The goal of expositional preaching is to declare precisely what a passage of Scripture says. So the sermon outline of an expository sermon will have gotten its main points and sub-points directly from the text of Scripture the preacher is expounding or explaining.
There should be two main goals of expositional preaching. First is the goal to discover and explain the original, historic, and grammatical meaning of the passage, or, to put it another way, “God’s intended meaning.” This is the divinely inspired message that God had for the original audience. The second is closely related—to help people apply to their lives the truths revealed in the passage. Some discount the ability of expositional preaching to address the needs of today’s churchgoers, but that overlooks the fact that “the word of God is living and powerful, and sharper than any two-edged sword, piercing even to the division of soul and spirit, and of joints and marrow, and is a discerner of the thoughts and intents of the heart” (Hebrews 4:12). The power to transform lives is found only in the Word of God as applied by the Holy Spirit in the hearts of men and women. Great presentation is good but it is not life-changing. While there is a place for topical preaching, it needs to supplement expositional preaching, not replace it.

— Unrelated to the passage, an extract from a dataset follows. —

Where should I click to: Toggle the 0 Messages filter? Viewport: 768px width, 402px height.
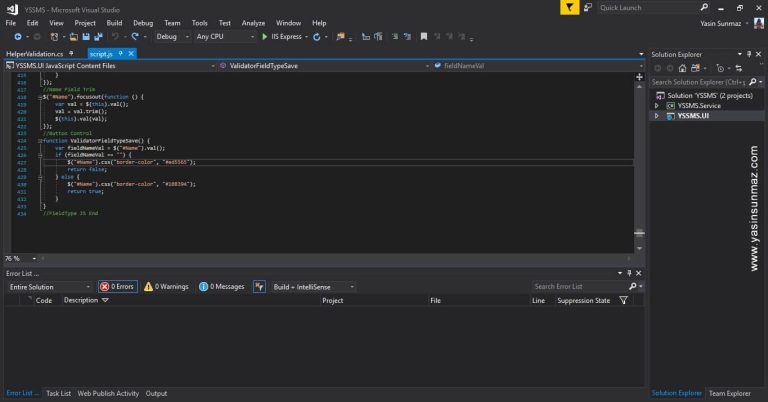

Expositional preaching is important because, when faithfully followed, it results in the full counsel of God being preached. Difficult or controversial subjects cannot be ignored or overlooked as they can with topical preaching. The expositor deals with what the text says, verse by verse, chapter by chapter, book by book. It helps avoid taking verses out of context and forces the faithful pastor to give due diligence to controversial and difficult issues and subjects.
Some who want to downplay the importance of expositional preaching say it limits the preacher’s ability to present relevant topics that they believe their congregations need to hear. These critics fail to recognize the effective power of the Word of God, which, when presented in the fullness of its truth, does not come back void (Isaiah 55:11).